Daria Pająk

Personal information
- Full name: Daria Pająk
- Nationality: Polish
- Born: 11 January 1993 (age 33) Piła, Poland
- Home town: Lake Wales, Florida, U.S.
- Education: Webber International University
- Years active: 1999–present
- Height: 173 cm (5 ft 8 in)
- Weight: 85 kg (187 lb)
- Other interests: Bodybuilding
- Website: dariapajak.com

Bowling Information
- Country: Poland
- Sport: Bowling
- Event: PWBA Tour
- Turned pro: 2017
- Dominant hand: Right (cranker delivery)

Achievements and titles
- Personal bests: 1 PWBA Tour win; Multiple 300 games

= Daria Pająk =

Polish-American professional bowler

Daria Pająk (born 11 January 1993) is a competitive bowler on the Professional Women's Bowling Association (PWBA) Tour in the United States.

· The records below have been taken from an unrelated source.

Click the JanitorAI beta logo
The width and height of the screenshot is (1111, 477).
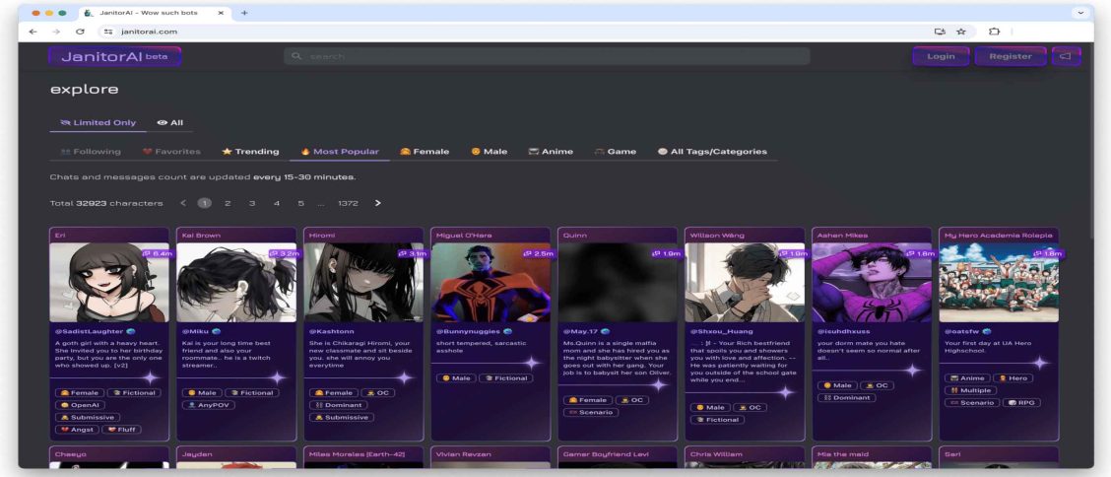click(114, 56)
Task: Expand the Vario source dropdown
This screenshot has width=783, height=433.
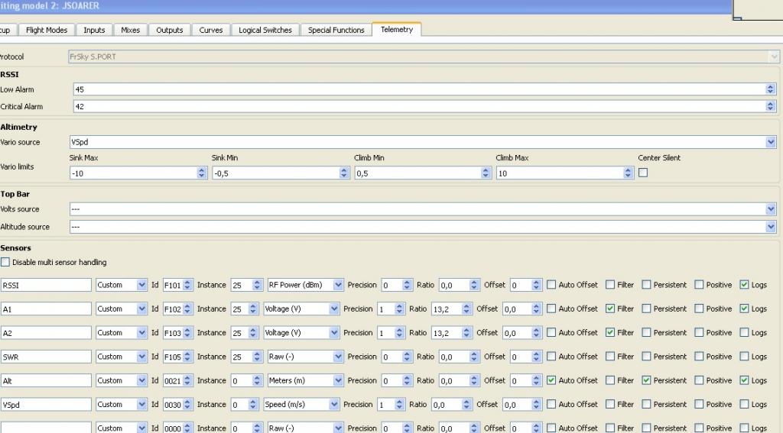Action: (x=771, y=142)
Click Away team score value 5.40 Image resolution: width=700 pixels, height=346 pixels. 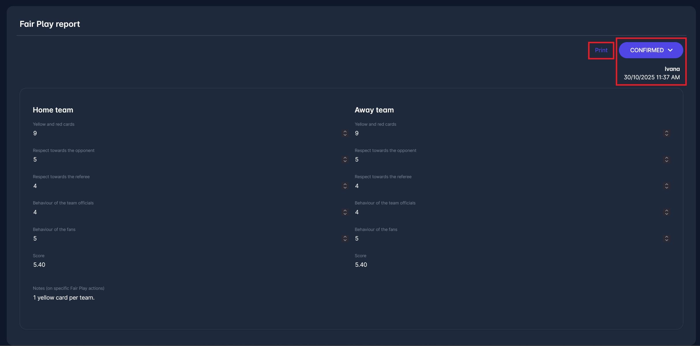361,265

Following early bowling success in Poland, Pająk moved to the United States in 2012, eventually going professional and earning PWBA 2017 Rookie of the Year.

== Youth and education ==
Born in Piła, Poland, to parents Bozena and Miroslaw Pająk, she was 6 years old when the first bowling facility opened in Poznań in 1999. Daria won the National Youth Championship at age 11 and was selected to represent Poland in the European Youth Championship.

She worked with coach Costas Mitsingas before attending Webber International University in Babson Park, Florida, in 2012. During four years of college, Pająk was a part of a team that won the NAIA championship twice and the Intercollegiate Team Championship, the second biggest title in college bowling after the NCAA championship.

== Career ==
After college, Pająk participated in a few tournaments on the PWBA Tour and PBA Tour. She qualified second for the USBC Queens, made match play at the U.S. Women's Open, and finished ninth at the 2016 PBA World Series of Bowling Cheetah Championship. Later on, bowling companies 900 Global, Turbo Grips, Bowler X and Coolwick sportswear signed her as a pro-staff athlete.

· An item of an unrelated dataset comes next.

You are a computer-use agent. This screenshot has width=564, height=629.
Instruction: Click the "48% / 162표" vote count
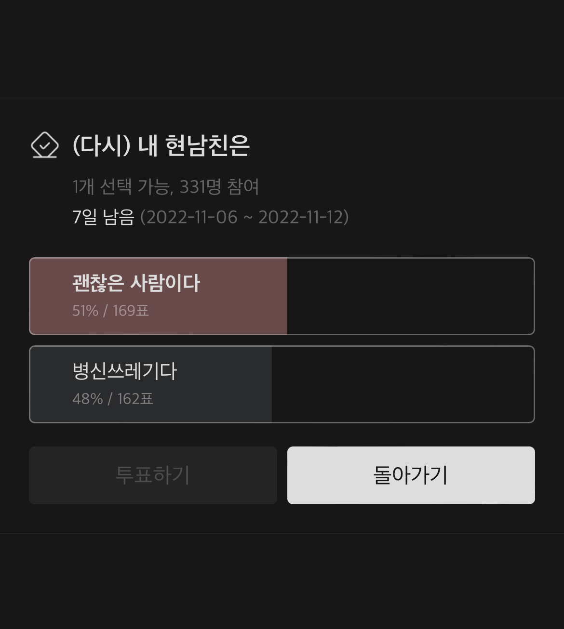[x=113, y=399]
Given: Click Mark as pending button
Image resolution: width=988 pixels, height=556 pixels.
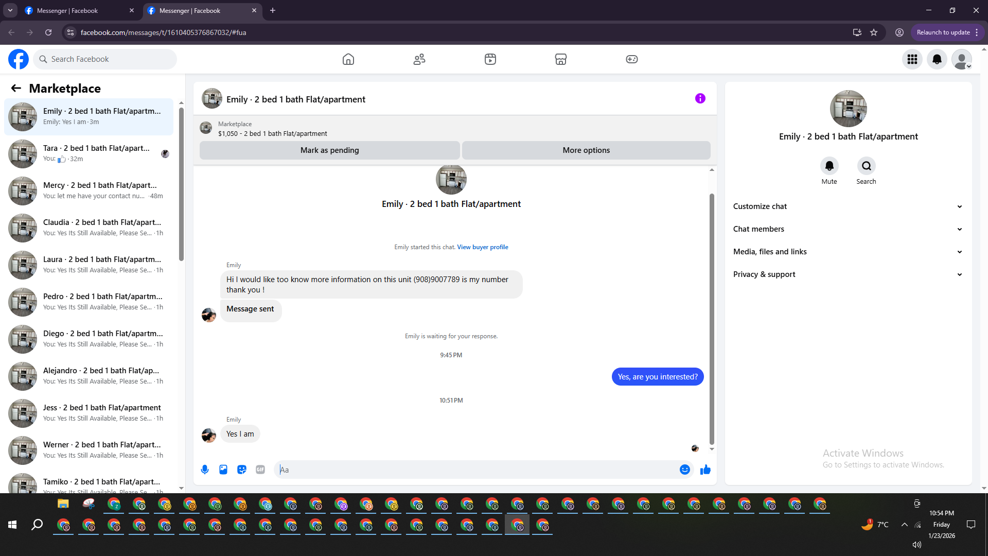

She applied for a pro card to bowl on the PWBA Tour professionally. She won her first PWBA title in the 2017 PWBA Greater Detroit Open and finished second to USBC Hall of Famer Liz Johnson in the U.S. Women's Open. She was named PWBA Rookie of the Year in 2017.

In 2018, she continued the PWBA tour in the United States and also appeared in some European Bowling Tour (EBT) tournaments.

In June 2021, Pajak was invited to participate in the PBA King of the Lanes: Empress Edition event that was televised nationally in the US on Fox Sports 1. She won her first challenge match and held the Empress position for two more rounds, earning $25,000.

==In popular culture==
Pająk and the Wikipedia article about her were namedropped in the fourth season of What We Do in the Shadows, during the 2022 "Pine Barrens" episode.